[[ Extract to read, beginning ]]

Safety, Acceptance, Fairness & Equality (SAFE project): Acceptable risk and donor selection 

Project Summary


The Canadian blood donation system relies on the participation of volunteer donors. A proposed change to a policy where everyone is eligible to donate blood, and assessed for eligibility based not on their sexuality but on their sexual behaviour (e.g. sexual behavior-based questions) is one that is viewed as more equitable and fairer. However, the acceptability of such a policy change is based on balancing equity and fairness with the perceived risk to the safety of blood the public will accept. This project looked at issues of trust, equality, and acceptable risk in key Canadian stakeholder groups (e.g., patients, LGBTQ+ community members, and the public) and asks: “Do changes in policy lead to people perceiving the level of acceptable risk as being crossed and is this moderated by stakeholder group membership?”

What was done?

A targeted anonymous online survey was conducted between April 2018 and April 2019. Respondents included those recruited through various patient groups (96), various LGBTQ groups (103), professional group (72) and from the general population (Canada = 312, USA = 258). This resulted in a final sample of 841 with 96 patients, 228 self-identifying as LGBTQ+, and 72 self-identifying as professionals. Data were scored and analyzed. Among other measures, the following were assessed: perceived acceptable risk for blood transfusion, moral beliefs in harm, fairness/equity, purity, authority, as well as trust in others in general, trust that people will honestly report their sexual behavior, beliefs in whether or not people can accurately recall their sexual behavior, and willingness to become or remain a blood donor.

[[ Extract to read, end ]]

## [Prompt]
Please continue the SAFE project summary on acceptable risk and blood donor selection, starting after its last sentence.

[[ Supplied records, beginning ]]

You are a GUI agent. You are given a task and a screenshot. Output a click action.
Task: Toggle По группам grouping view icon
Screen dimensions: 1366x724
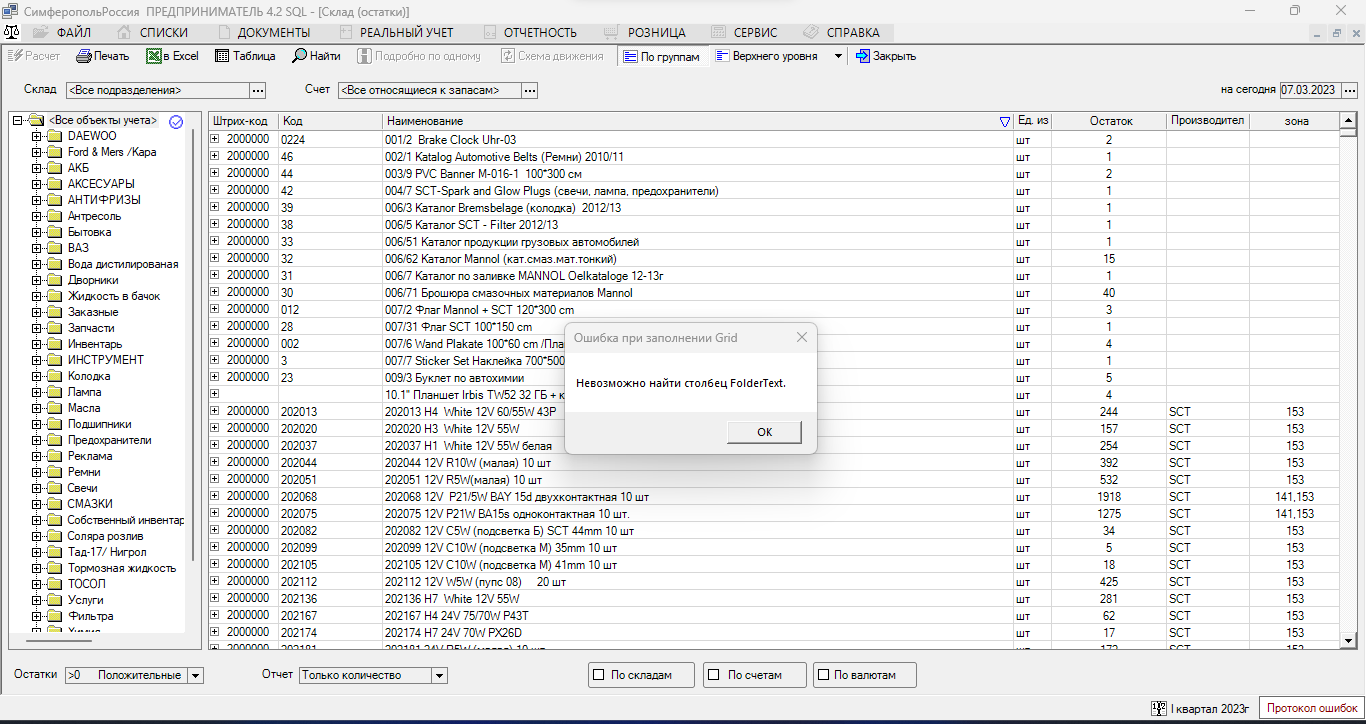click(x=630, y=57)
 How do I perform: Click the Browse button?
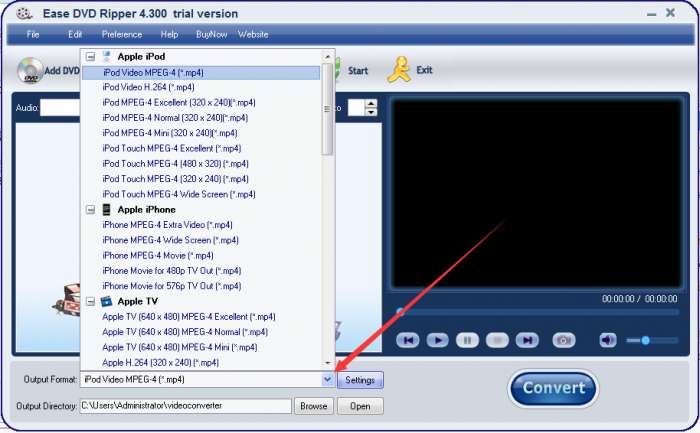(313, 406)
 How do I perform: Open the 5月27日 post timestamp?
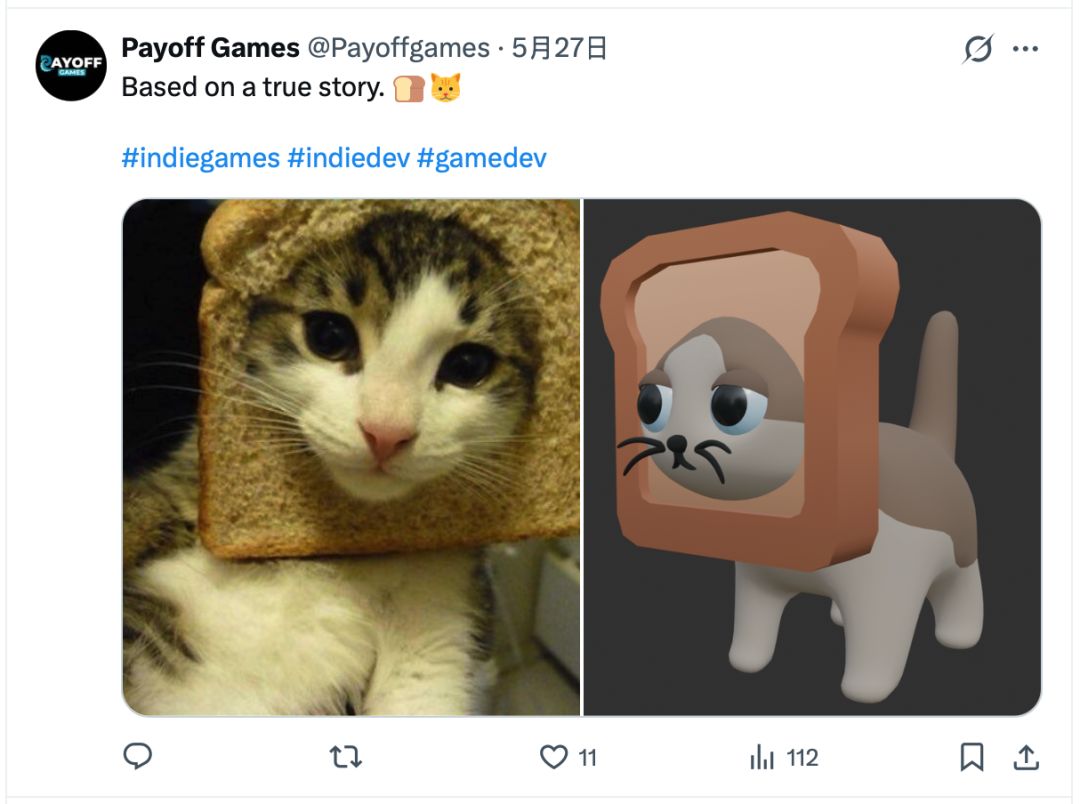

[[ Supplied records, end ]]
[[ Supplied records, beginning ]]

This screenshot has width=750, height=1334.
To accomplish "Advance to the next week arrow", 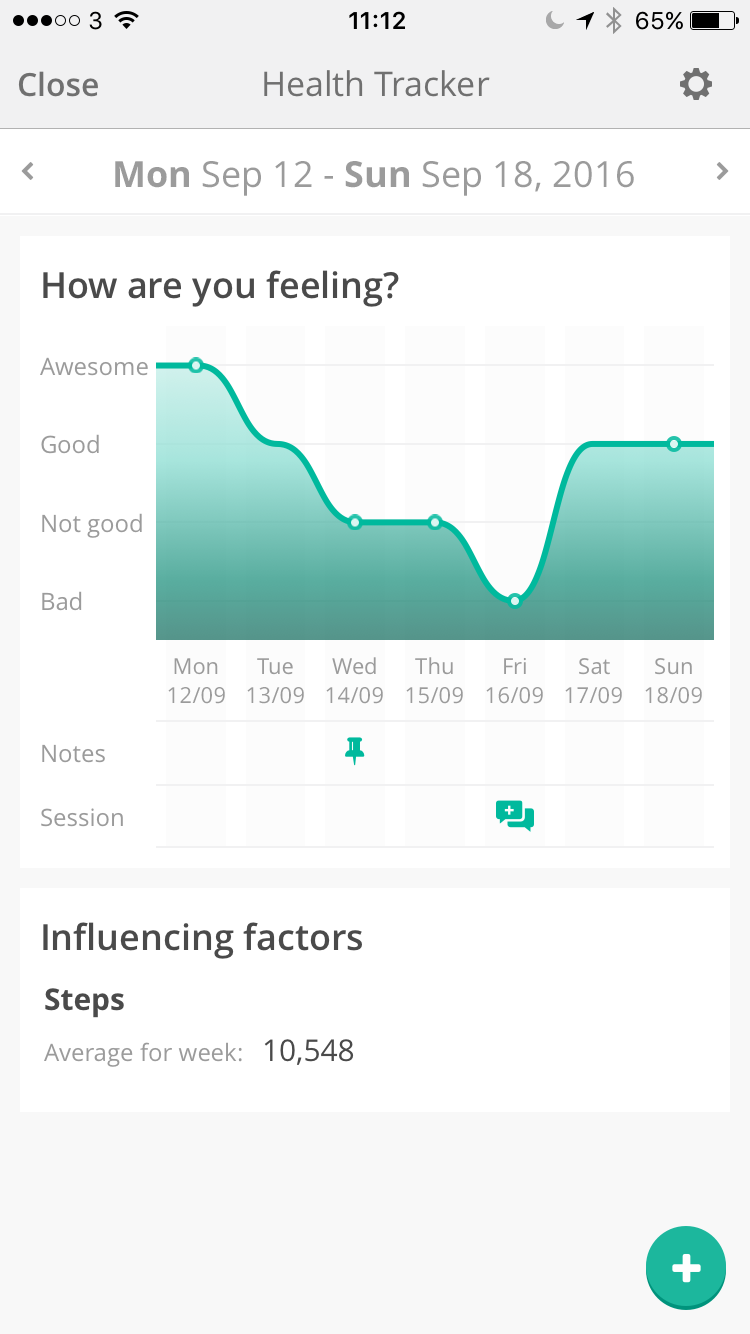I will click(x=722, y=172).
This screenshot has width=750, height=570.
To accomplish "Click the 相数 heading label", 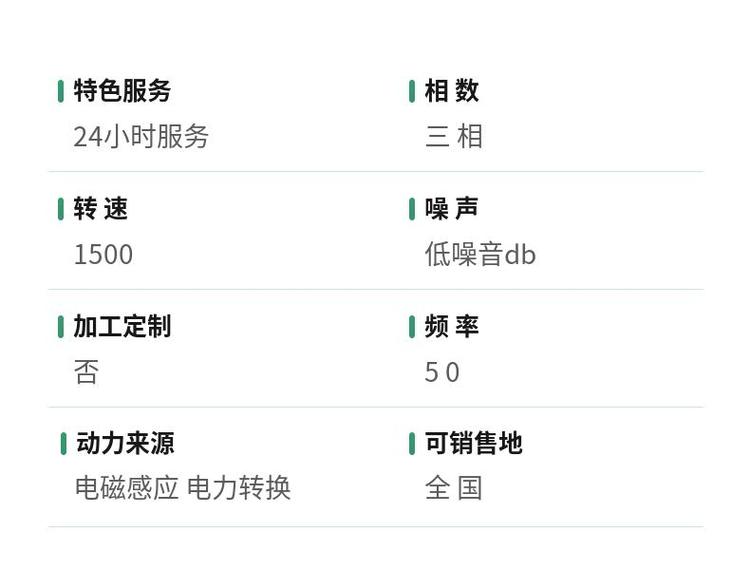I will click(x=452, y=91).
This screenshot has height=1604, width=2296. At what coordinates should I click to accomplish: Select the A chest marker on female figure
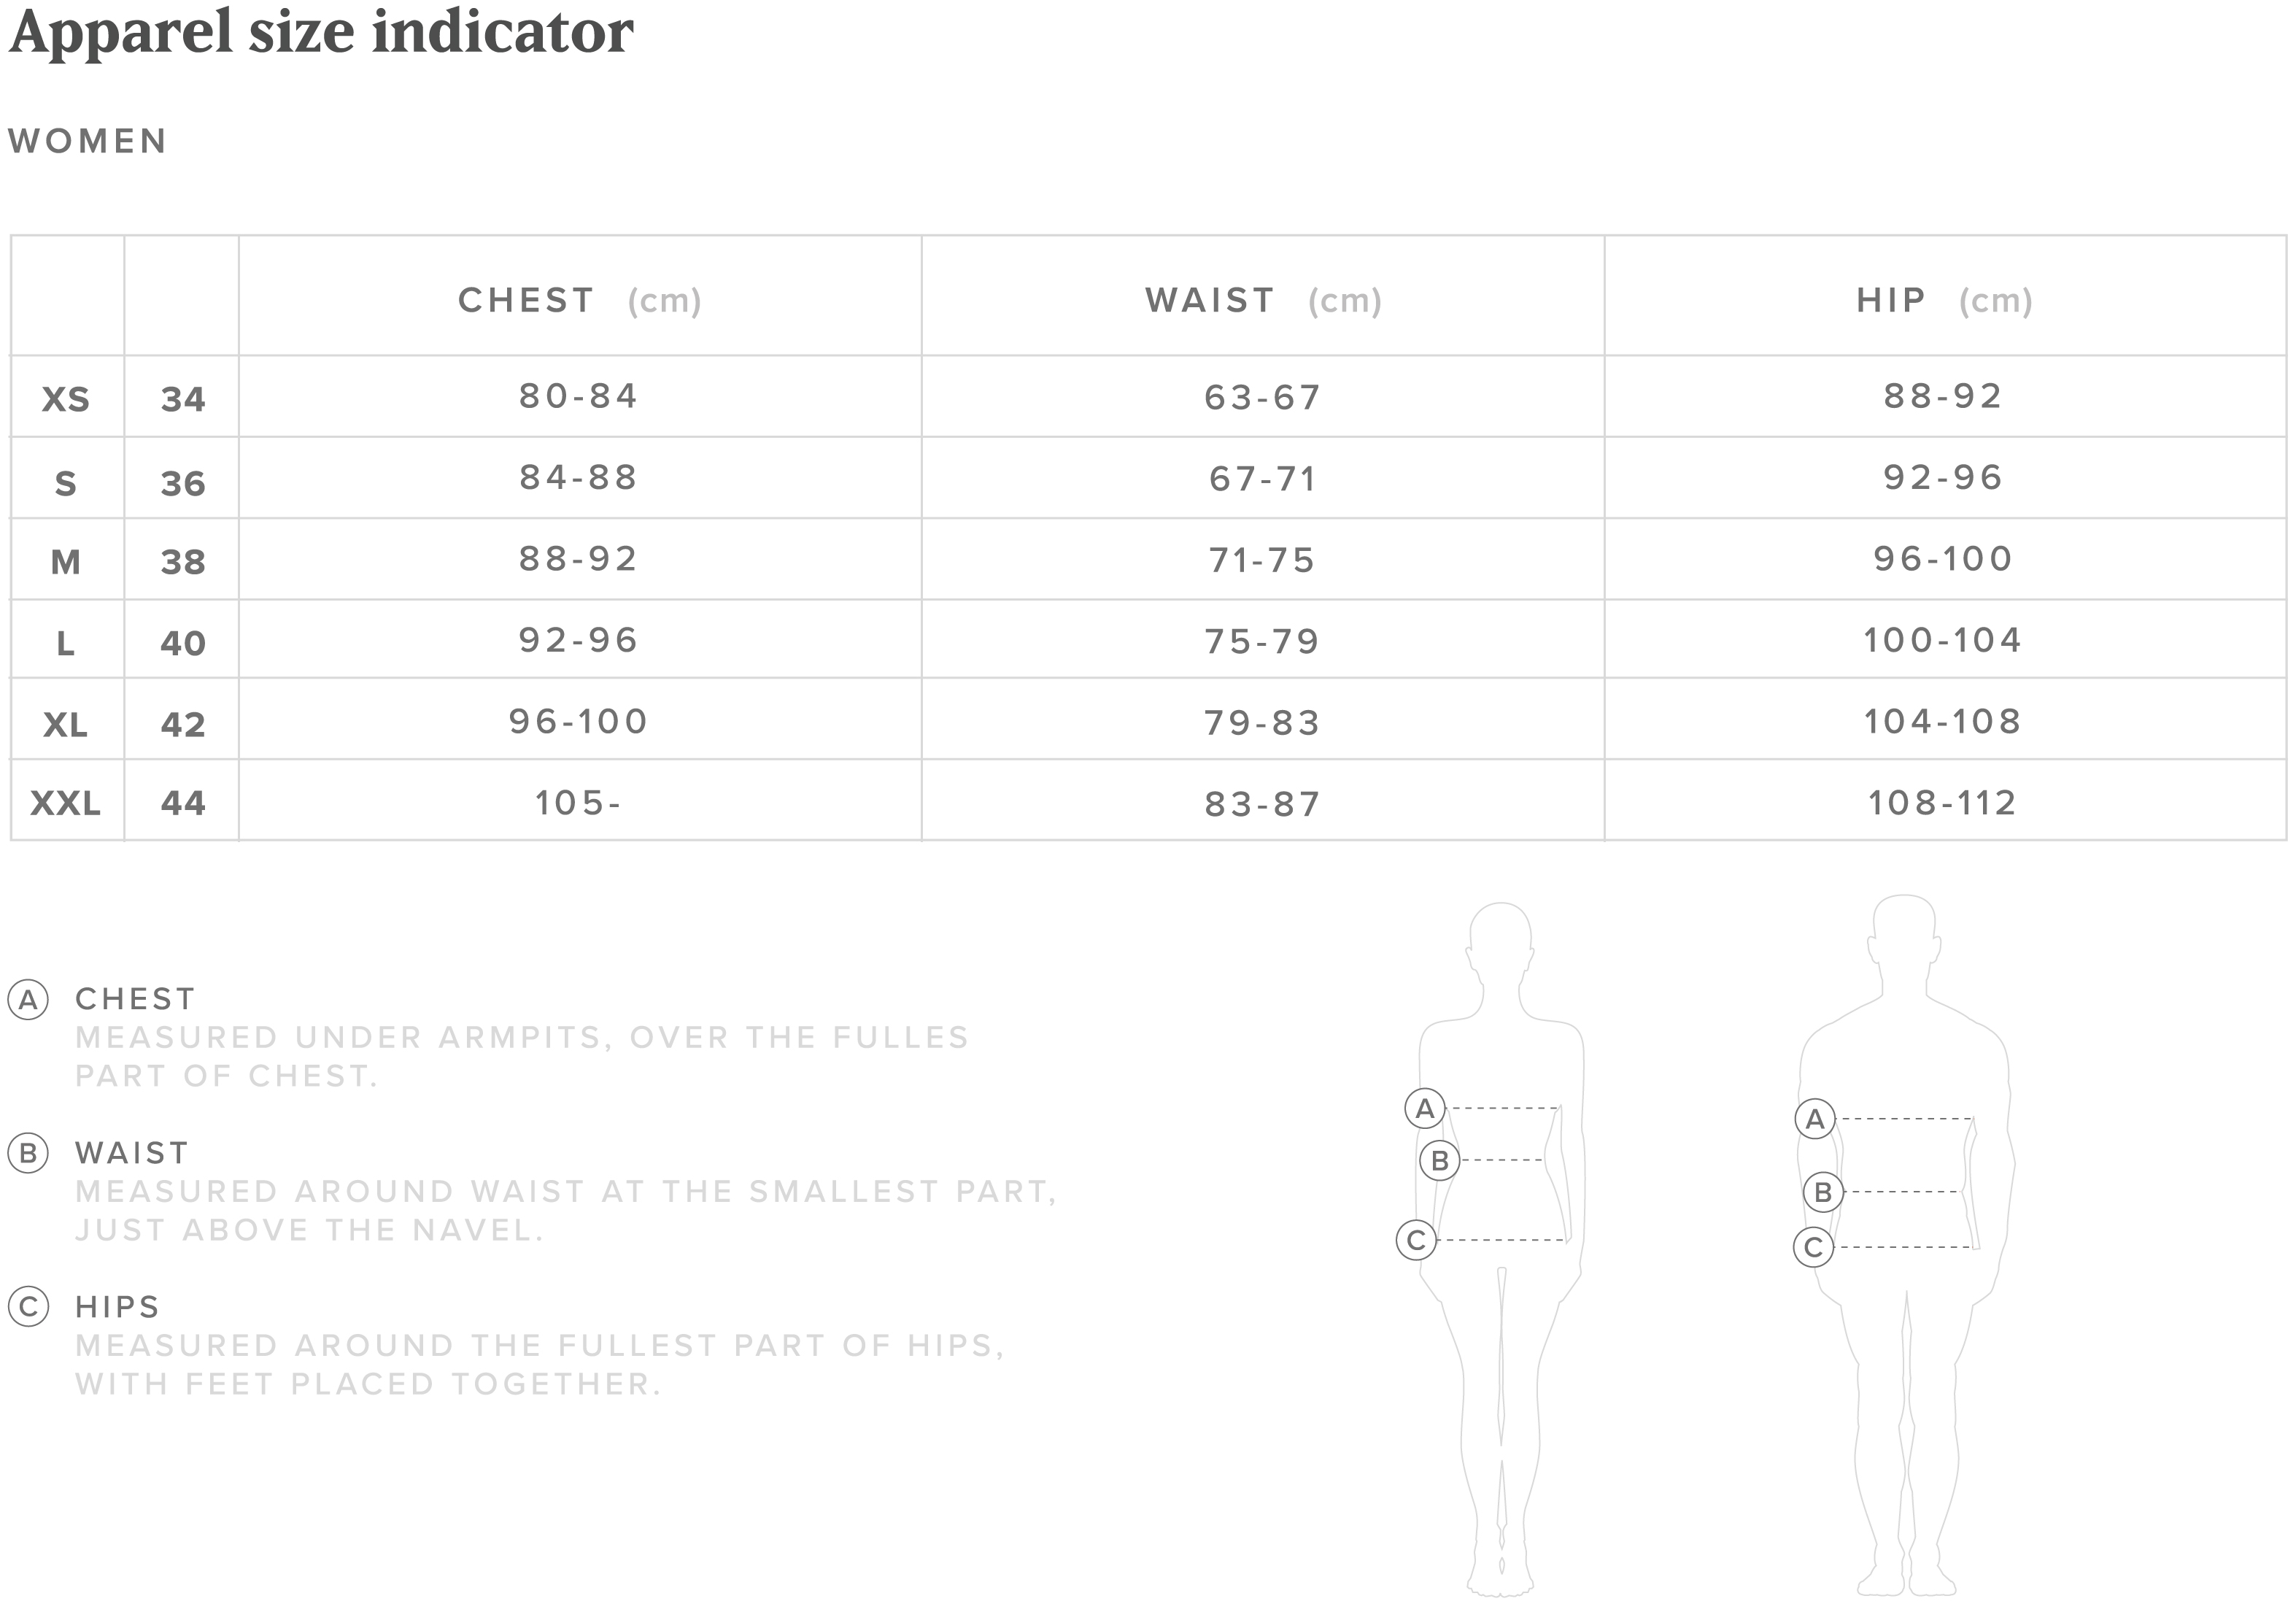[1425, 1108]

[[ Supplied records, end ]]

## [Response to the exercise]
What was found?

The findings from the SAFE project show that perceptions of risk change as a function of screening policy (12 months to 3 months to behavioral) but these are all still just below or just above a rating of being of low and acceptable risk. That is, the level of risk always remained as acceptable regardless of the policy considered. Similarly, risk to the safety of patients also varied by policy but again was low, indicating that people do not see safety being compromised by any change in policy and do not see patients being put at risk. Importantly this pattern was the same if you were a patient or not. However, LGBTQ+ people, compared to straight people, perceived the risk of all policies as the lowest, people from non-White communities as higher and low trust in others was also associated with greater perceived risk for all 3 policies. The mechanism by which trust in others influenced increased perceived risk in all policies was identified as low trust in the honesty of others regarding their sexual behavior. Furthermore, people feel that on average people are better than chance (50%) at accurately recalling their sexual behavior but only just (55%, p = .03).

Opportunities for change

The findings suggest that policy changes will likely be accepted. Trust that people can accurately and honestly recall their sexual behavior may influence the effectiveness of any change, especially to a behavioral policy, and would be enhanced by interventions to re-assure people that the accuracy of recall of sexual behavior was being enhanced (e.g., time-line follow-back procedures, use of mobile phones to trace event back over 3 months).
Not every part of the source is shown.